Work to complete:
Turn the records below, from the line containing "Task: Open the warning triangle alerts icon" through the line containing "Switch to the", into a numbered list with no blank lines. Include no other records.

Data shown:
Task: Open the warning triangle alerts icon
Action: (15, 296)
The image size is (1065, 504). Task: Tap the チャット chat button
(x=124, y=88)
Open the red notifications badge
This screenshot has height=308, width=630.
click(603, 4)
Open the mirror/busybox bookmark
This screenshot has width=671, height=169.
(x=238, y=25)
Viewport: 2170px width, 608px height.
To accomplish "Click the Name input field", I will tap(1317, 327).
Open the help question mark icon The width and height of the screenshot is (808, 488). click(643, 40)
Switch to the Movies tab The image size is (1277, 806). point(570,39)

--

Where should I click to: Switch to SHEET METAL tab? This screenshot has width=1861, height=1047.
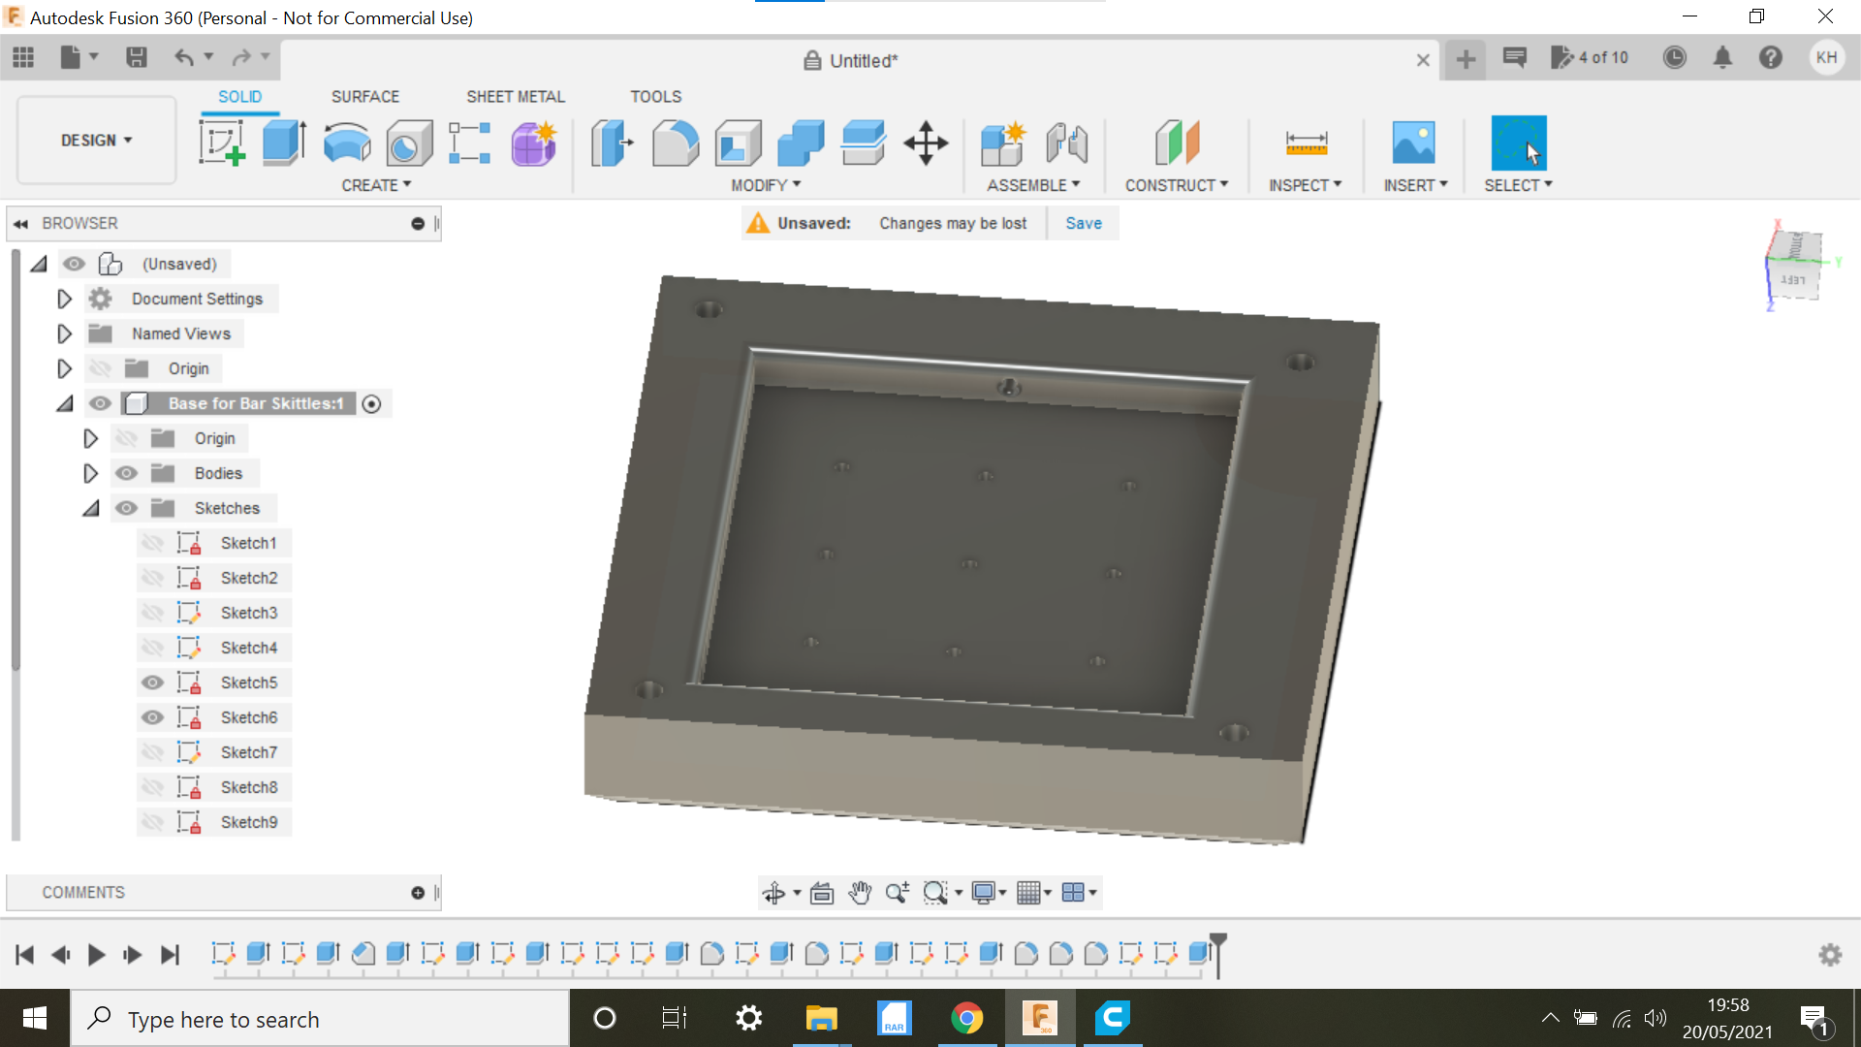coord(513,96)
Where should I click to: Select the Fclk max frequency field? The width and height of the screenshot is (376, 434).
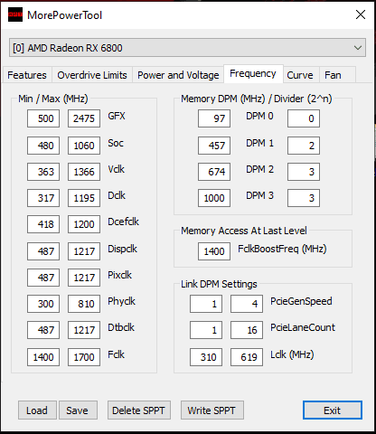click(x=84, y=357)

Correct response:
1. Task: Open the warning triangle alerts icon
2. Action: (15, 296)
3. The image size is (1065, 504). Task: Tap the チャット chat button
4. (x=124, y=88)
5. Open the red notifications badge
6. This screenshot has height=308, width=630.
7. click(603, 4)
8. Open the mirror/busybox bookmark
9. This screenshot has width=671, height=169.
10. (x=238, y=25)
11. Viewport: 2170px width, 608px height.
12. To accomplish "Click the Name input field", I will tap(1317, 327).
13. Open the help question mark icon The width and height of the screenshot is (808, 488). click(643, 40)
14. Switch to the Movies tab The image size is (1277, 806). point(570,39)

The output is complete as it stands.